How did Alex Higgins ever make it to 60?
There must have been times in his turbulent life, in which controversy, aggro and unrest have been constant bedfellows, when reaching 50 or even 40 looked unlikely.
But Higgins, who celebrates his 60th birthday today, has always been a survivor.
What an extraordinary character. He’s one of those people about which everything that has been said is probably true, or not far off, even that that contradicts the other stuff.
Higgins’s life has been well documented, not least in his own recent autobiography, ‘From the Eye of the Hurricane.’
Nobody should doubt the remarkable reaction to his emergence in the early 1970s and the way it transformed the sport from a pastime which demanded very little television coverage to a major frontline TV sport that, for a while in the 1980s, beat every other sport, including football, in the ratings in Britain.
All good stories need heroes and villains.

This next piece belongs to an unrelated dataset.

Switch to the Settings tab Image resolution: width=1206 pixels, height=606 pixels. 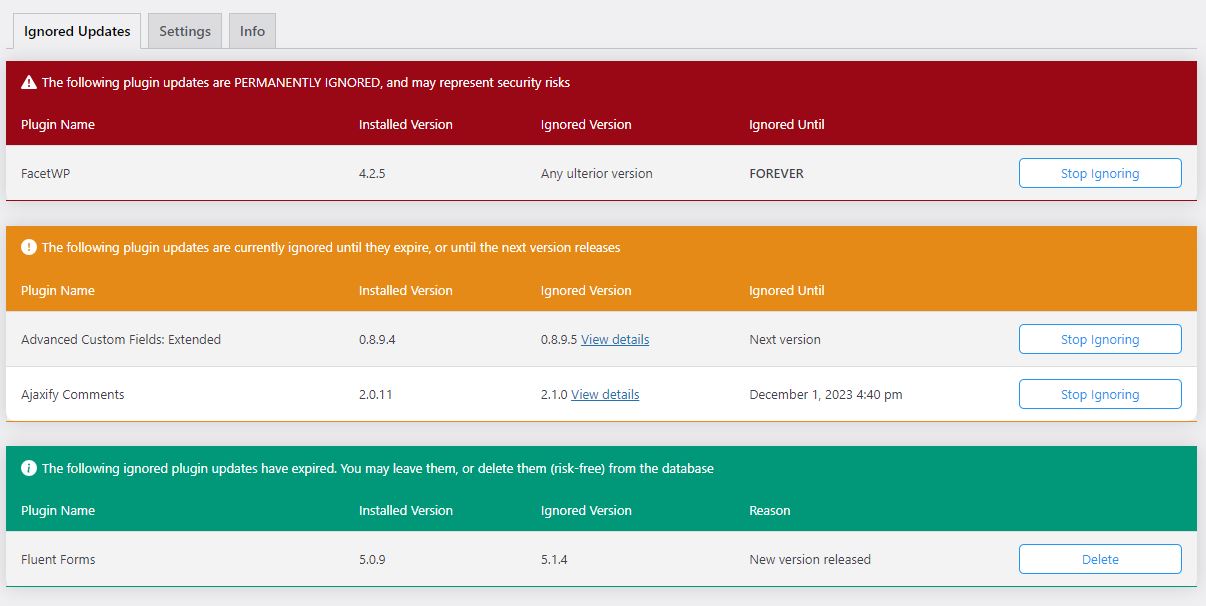pos(185,31)
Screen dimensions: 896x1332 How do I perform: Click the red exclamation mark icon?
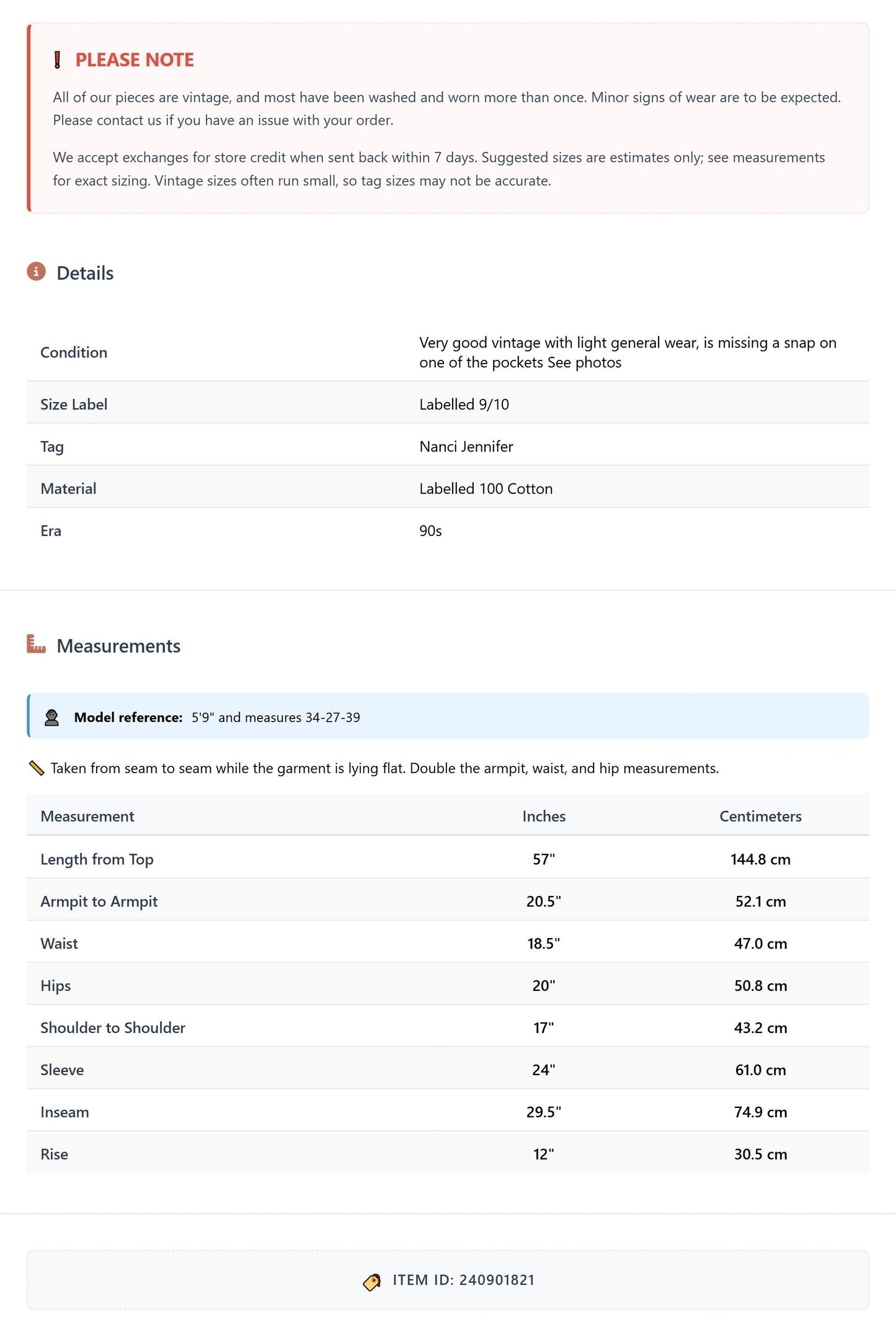57,60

Higgins was the villain in snooker’s rise to prominence.
Blessed with incredible natural talent, he had – indeed still has – a self destructive personality.
He has done things I would never defend, both in the sport and out in the world.

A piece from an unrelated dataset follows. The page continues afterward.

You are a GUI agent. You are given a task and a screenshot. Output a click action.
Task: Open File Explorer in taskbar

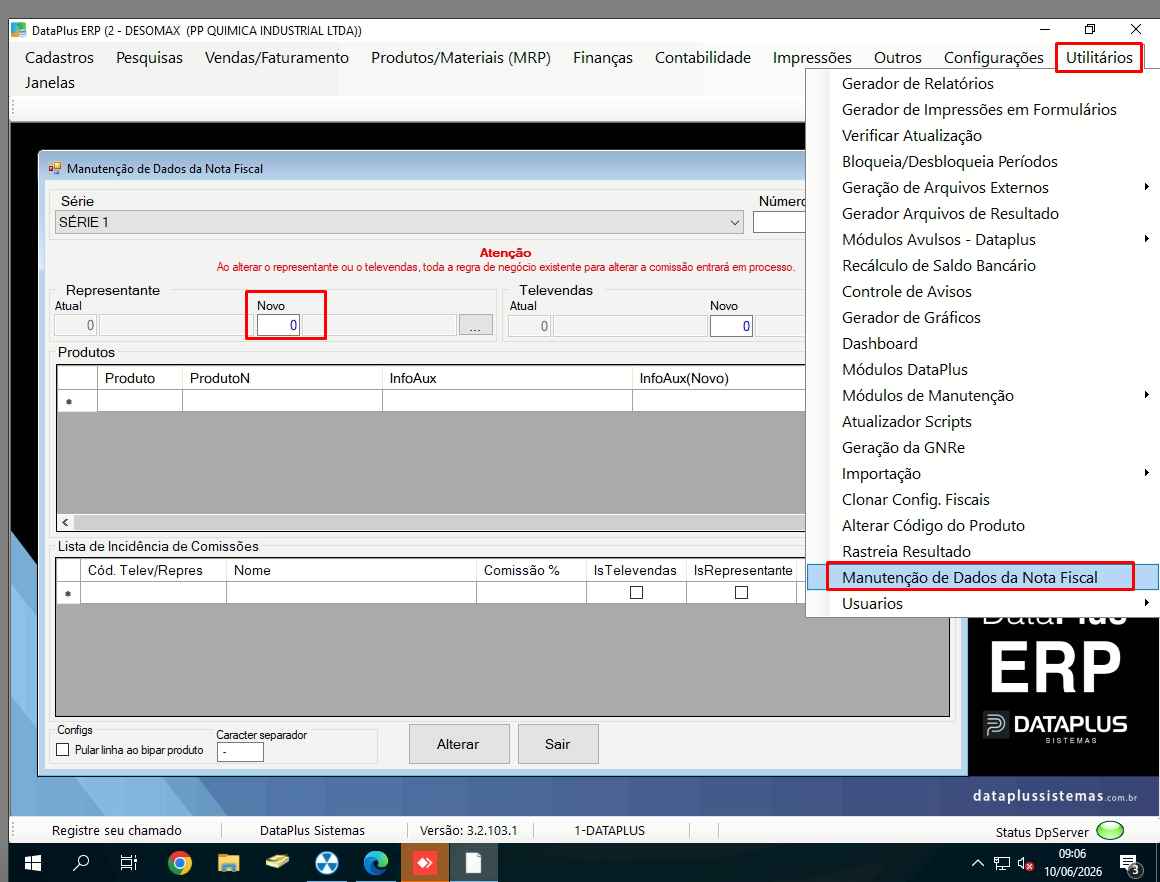tap(229, 863)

I would doubt anyone could dispute the year’s ban he was given for a catalogue of disciplinary offences during the 1989/90 season, which included threatening to have Dennis Taylor shot and punching – without any provocation – the press officer at the World Championship.
This ban ultimately precipitated the end of his professional career.
Higgins deserves little sympathy for this but it is also true that he has been sinned against.
At the height of snooker’s popularity, he was public property and newspapers were keen to exploit his reputation as a bad boy, sometimes with stories that had little basis in fact.
Hangers on and those looking for trouble or easy headlines got their claws into him.
But many have also tried to help him and been rebuffed because, ultimately, Higgins is a one off and will go to the grave doing things his own way.
He’ll be remembered for all of this but also for his snooker, which was, at times, spellbinding.
His 69 clearance to level his 1982 World Championship semi-final with Jimmy White is widely regarded as the best break ever because of the circumstances and dramatic way it was compiled.
And Higgins’s emotional capture of the title a few days later, tearfully beckoning his wife and baby daughter on to the Crucible stage, is one of snooker’s most iconic moments.
And that’s why – despite everything – the sport is lucky to have had the Hurricane.
Because, like him or loathe him – and it’s possible to do both at the same time – Alex Higgins is the most exciting thing that’s ever been seen on a snooker table.
A force of nature unpredictable, uncontrollable and, it would seem, unstoppable.